The following overlapping guidelines were used in allocating the section code letter during the editorial process:
- General to specific: Strategies dealing with classes of phenomena, such as living species, are allocated "B" at the highest level (eg the living kingdom of animals) down to "G" for a specific species (eg blue whale), or a specific disease or commodity.
- Universality: For example, all classes ("B") of living beings through to particular classes or specific types ("E"), such as tropical islanders.
- Fundamental to dependent: For example, strategies satisfying basic human needs such as minimal food or shelter ("B") throughto important needs such as work or education ("C" or "D") to subsidiary needs such as entertainment ("E").
- Hierarchical level: Top of several hierarchies ("B") to a specific feature of a single hierarchy ("D", "E" or "G")

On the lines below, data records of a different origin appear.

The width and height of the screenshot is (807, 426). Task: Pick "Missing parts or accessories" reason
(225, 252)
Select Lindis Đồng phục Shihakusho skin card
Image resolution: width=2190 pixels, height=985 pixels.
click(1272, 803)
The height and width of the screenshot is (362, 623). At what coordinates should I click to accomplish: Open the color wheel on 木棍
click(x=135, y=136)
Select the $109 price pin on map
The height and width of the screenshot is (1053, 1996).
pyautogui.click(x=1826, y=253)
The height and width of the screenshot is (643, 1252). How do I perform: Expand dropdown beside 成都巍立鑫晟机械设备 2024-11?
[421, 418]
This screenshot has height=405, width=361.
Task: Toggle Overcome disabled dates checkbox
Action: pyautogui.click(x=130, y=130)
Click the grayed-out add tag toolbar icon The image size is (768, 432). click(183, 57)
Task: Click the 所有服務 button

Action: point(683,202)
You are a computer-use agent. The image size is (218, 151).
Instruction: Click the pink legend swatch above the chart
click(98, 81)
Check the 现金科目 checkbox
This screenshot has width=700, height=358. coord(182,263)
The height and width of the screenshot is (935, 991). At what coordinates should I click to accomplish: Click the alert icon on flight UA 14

- Discipline specificity: Transcending any group of disciplines ("B"), through major conjunction of disciplines ("C") to single discipline ("D") and sub-discipline ("E").
- Geographical/cultural locus: From global ("B"), without any specified region or division, through intercontinental ("C"), such as developing, industrialized or socialist, to specific ("D"), such as mountain or tropical regions, through multiple qualifiers ("E") such as "training refugee or displaced women", to strategies of one single country which are of wider significance ("F" or "G"), such as apartheid.
- Set membership: Where the strategy name suggests the possibility that the strategy is a member of a set of similar strategies, they are coded "C" or lower. For example "preventing blindness in children" suggests "preventing blindness in the elderly".
- Fashionable strategies: Care has been taken not to give exaggerated prominence to highly-publicized specific strategies (eg "protesting food animal transportation" or "ethnic cleansing").
- Exceptions: The code "F" has been used for unusual strategies, those whose existence may readily be queried, dormant strategies, non-material, extra-physical strategies and various other subtle or intangible strategies.
Attribution to a particular section is not considered definitive. It is a pragmatic convenience. Some strategies coded "F" could well have been coded otherwise. Strategies which otherwise would have been coded "G", but have nevertheless acquired a description, are coded "E" so that they can be printed in this volume.